The other restaurants — the beach grill Diptyque, the Italian Deelani, the Japanese White — are the supporting rooms. White, the Japanese kitchen, is the strongest of the three; the sushi is from a chef with serious Tokyo credentials, and the omakase counter sits eight people and is the meal to book on at least one evening of a long stay.
What Did Not Work
A few small things. The property is, like every Maldivian resort, weather-dependent — the southwest monsoon (May-October) brings heavy rain and rougher seas, and the visibility for diving and snorkelling is meaningfully better in the northeast monsoon (November-April). The seaplane transfer is daylight-only, which constrains the arrival and departure timing.
The rates are at the top of the Maldivian market. A Water Villa in high season is north of US$8,000 a night, and the larger villas scale steeply from there. The shoulder seasons — late April, early November — are the better proposition. The minimum stay around the holiday periods is real; budget seven to ten nights for a Christmas or New Year booking.
How It Sits
A decade after opening, Randheli has settled into its proper position in the Maldivian market — one of the three or four properties that anchor the absolute top of the segment, alongside the Soneva flagships and the Cheval Blanc-adjacent Velaa Private Island. The brand’s choice not to expand the property over the past decade is the right one; the 45-villa scale is the correct one for the operating model.
For a guest choosing between Cheval Blanc Randheli and the Soneva properties, the choice is a real one. Soneva is the barefoot, sustainability-led, intimately scaled brand; Cheval Blanc is the formal, gastronomic, LVMH-quality alternative. Both are correct answers for different parts of the same book.
What I Would Book
A Water Villa on the western arc for seven nights. The full spa programme on the dedicated island. Le 1947 on the first night, White on the second, the beach grill on the third. Long mornings on the villa deck. The snorkelling excursion to the outer reef on the third day. The seaplane back to Malé on a morning that gives you the rest of the day in the city before the long-haul home.
Randheli is the LVMH operating standard in a tropical context. A decade in, it remains the brand’s best argument for itself.
Verification
Filed against the following sources, last verified on June 2, 2026. The desk re-checks the source URLs on every dated modification of the piece.

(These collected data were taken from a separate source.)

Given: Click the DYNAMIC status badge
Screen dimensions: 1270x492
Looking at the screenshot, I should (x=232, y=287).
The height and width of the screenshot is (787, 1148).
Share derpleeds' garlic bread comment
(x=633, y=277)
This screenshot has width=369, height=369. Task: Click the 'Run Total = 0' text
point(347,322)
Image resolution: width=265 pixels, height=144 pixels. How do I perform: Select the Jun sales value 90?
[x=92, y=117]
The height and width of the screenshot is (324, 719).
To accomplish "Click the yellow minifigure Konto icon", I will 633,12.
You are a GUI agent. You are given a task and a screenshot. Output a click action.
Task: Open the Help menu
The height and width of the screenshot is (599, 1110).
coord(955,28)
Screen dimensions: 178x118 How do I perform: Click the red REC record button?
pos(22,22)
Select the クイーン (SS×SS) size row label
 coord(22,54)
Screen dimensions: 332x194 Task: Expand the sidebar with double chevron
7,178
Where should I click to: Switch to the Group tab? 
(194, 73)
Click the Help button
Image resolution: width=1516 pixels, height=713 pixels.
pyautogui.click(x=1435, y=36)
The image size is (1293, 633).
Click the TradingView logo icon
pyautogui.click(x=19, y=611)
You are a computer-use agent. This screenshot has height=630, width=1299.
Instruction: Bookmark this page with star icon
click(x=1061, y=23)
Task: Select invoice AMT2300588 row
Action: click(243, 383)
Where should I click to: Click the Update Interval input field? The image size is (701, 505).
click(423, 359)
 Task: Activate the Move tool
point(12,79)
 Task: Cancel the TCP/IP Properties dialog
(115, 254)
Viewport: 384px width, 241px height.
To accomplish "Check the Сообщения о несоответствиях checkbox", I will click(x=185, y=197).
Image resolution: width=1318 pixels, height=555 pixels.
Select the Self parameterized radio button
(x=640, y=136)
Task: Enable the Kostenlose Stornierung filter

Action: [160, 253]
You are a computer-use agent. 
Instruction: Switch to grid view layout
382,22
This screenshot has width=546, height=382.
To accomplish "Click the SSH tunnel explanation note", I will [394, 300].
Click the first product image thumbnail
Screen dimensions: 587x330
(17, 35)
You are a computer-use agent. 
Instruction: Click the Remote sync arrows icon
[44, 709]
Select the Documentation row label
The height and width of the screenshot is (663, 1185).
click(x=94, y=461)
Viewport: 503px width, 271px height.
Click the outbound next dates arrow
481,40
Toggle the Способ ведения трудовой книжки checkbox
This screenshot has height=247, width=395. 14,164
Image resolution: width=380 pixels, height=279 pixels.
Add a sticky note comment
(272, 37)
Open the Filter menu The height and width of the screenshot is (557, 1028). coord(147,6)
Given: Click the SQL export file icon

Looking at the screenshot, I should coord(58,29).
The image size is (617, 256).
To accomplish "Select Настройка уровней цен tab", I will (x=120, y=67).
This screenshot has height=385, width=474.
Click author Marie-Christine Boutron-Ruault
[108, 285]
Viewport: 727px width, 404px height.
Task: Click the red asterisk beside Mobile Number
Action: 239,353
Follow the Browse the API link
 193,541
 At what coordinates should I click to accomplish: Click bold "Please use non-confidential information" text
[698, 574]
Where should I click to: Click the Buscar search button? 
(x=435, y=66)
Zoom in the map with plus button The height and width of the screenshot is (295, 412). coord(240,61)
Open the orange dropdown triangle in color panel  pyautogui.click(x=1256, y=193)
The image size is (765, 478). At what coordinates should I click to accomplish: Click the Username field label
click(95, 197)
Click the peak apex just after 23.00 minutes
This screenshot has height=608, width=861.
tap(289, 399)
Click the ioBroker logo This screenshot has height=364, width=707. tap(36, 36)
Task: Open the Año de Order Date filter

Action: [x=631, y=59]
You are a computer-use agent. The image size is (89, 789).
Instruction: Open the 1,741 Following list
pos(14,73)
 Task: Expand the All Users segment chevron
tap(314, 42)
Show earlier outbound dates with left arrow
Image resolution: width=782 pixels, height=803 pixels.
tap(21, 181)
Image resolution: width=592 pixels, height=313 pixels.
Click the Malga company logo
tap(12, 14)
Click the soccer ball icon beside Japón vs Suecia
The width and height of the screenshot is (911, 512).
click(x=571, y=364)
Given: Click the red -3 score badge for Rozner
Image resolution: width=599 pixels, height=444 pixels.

- https://www.theworlds50best.com/discovery/Establishments/Maldives/Maldives/Cheval-Blanc-Randheli.html
- https://www.archilovers.com/projects/135074/cheval-blanc-randheli.html
- https://maldives-magazine.com/cheval-blanc-randheli.htm
- https://www.2luxury2.com/cheval-blanc-randheli-opens-in-the-maldives/
- https://www.cladglobal.com/architecture_design_features?codeid=29225
Standing Questions
- When did Cheval Blanc Randheli open?
- The resort opened in November 2013, the second Cheval Blanc Maison after the original property at Courchevel. It was LVMH Hotel Management's first tropical property.
- Where is the property?
- On the Noonu Atoll, roughly 40 minutes north of Malé by seaplane. The atoll is one of the quieter and less-developed of the Maldivian groups, with limited other resort presence.
- How many villas does it have?
- Forty-five villas in three categories: fourteen Garden Water Villas, fifteen Water Villas perched over the lagoon, and fifteen Island Villas set in mature gardens on the principal island.
- Who designed it?
- Jean-Michel Gathy and his Kuala Lumpur-based Denniston Architects, the long-time Aman collaborator. The architectural register is recognisably Gathy — long horizontals, generous proportions, careful framing of views.
- How does the spa work?
- The Cheval Blanc Spa occupies its own dedicated island, separate from the principal accommodation. It combines six treatment villas overlooking a lagoon, plus generously proportioned changing rooms, steam rooms and plunge pools.